Guerre en Ukraine: le porte-avions Charles de Gaulle, pièce maîtresse de la dissuasion nucléaire française

Retrouvez l’article de Matthieu Dalaine paru le 1er mars 2022 dans Var Matin.

Alors que Vladimir Poutine a récemment brandi la menace nucléaire, la présence du porte-avions Charles de Gaulle en Méditerranée orientale rappelle que la France dispose aussi d’atouts sérieux en la matière.

C’est le plus grand navire de surface de la Marine nationale. Basé à Toulon, le porte-avions Charles de Gaulle est aussi le seul à potentiellement embarquer l’arme nucléaire, capable d’être utilisée par ses avions Rafale [1] via des missiles air-sol de moyenne-portée (ASMPA).

La “bombe” se trouve-t-elle en ce moment même en Méditerranée orientale, à bord du “Charles-de-Gaulle” ? Comme toujours, les autorités militaires refusent de répondre, laissant volontiers planer le doute.

“C’est le principe des fameuses 42000 tonnes de diplomatie», explique l’amiral Pascal Ausseur, directeur de la Fondation méditerranéenne d’études stratégiques (FMES). Quand on déploie le porte-avions et son escorte, on envoie en même temps un signal politique fort“Attention, j’ai un outil militaire signifiant et efficace, mobile, prêt à agir.” Le groupe aéronaval peut passer instantanément de l’entraînement à l’opération militaire de haute intensité. En cela, la présence du Charles de Gaulle en Méditerranée orientale n’est pas anodine.”

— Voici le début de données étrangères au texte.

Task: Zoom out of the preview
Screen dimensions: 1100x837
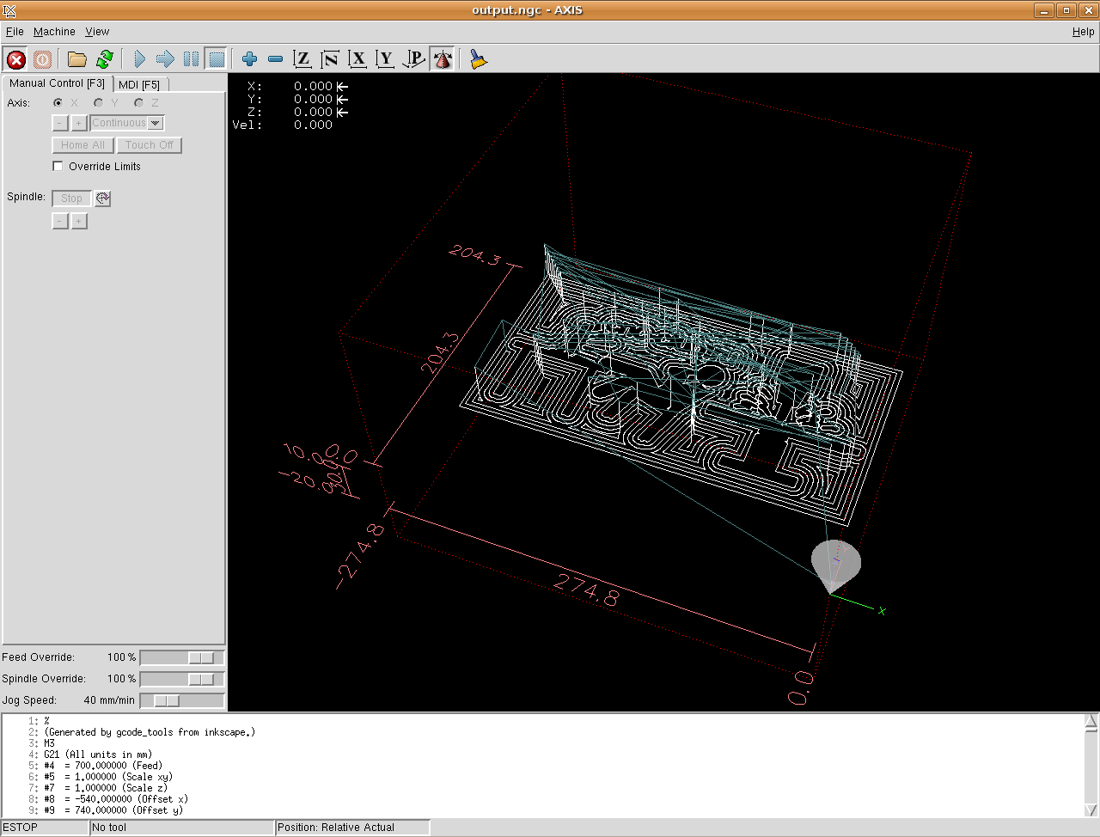Action: click(276, 59)
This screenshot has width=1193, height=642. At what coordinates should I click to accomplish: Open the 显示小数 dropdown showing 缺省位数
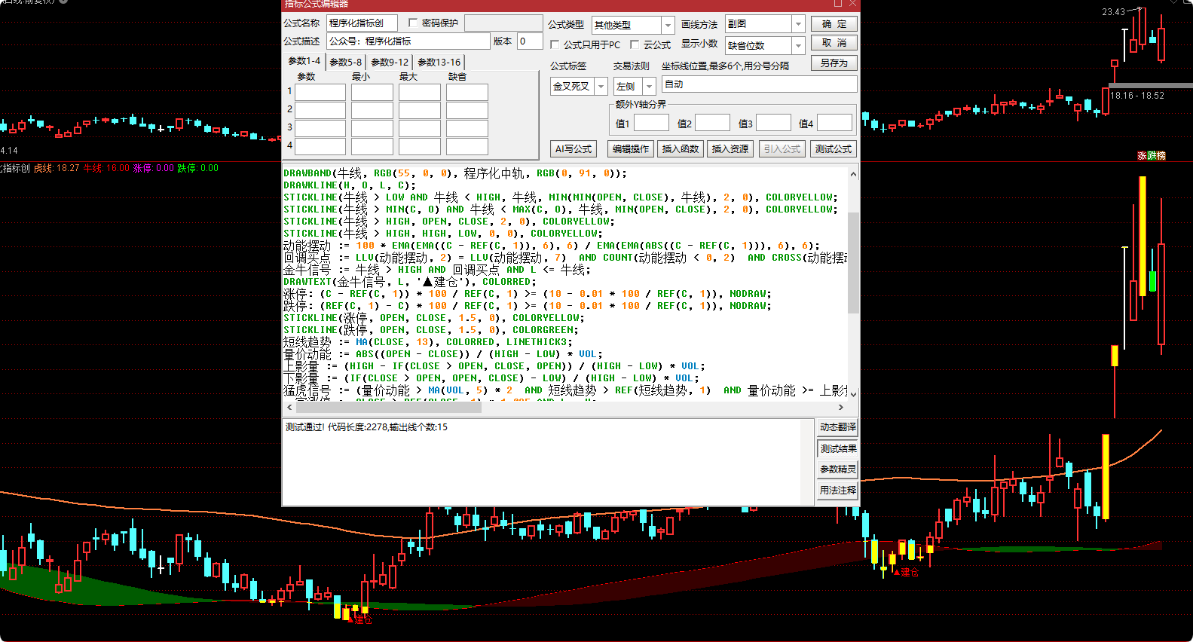[x=798, y=46]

Le PC de la force d’action navale nucléaire à Six-Fours

L’autre composante de la dissuasion nucléaire française – les sous-marins nucléaires lanceurs d’engins (SNLE) – a un rôle différent. “Ils donnent à la France une capacité de frappe en second, expose Pascal Ausseur. Un SNLE tapis au fond de la mer – comme c’est le cas en permanence, quelque part sur le globe – est là pour dire : “Même si vous touchez mon territoire, j’ai des moyens de représailles hors de proportion qui sont sûrs de vous atteindre.”

A noter que la Force d’action navale nucléaire (FANu) articulée autour du porte-avions peut être commandée depuis un centre d’opérations implanté dans le fort de Six-Fours. Rappelons toutefois que l’arme nucléaire n’est officiellement jamais de passage sur le sol toulonnais, malgré la présence de la pyrotechnie, plus grand dépôt de munitions de la Marine nationale.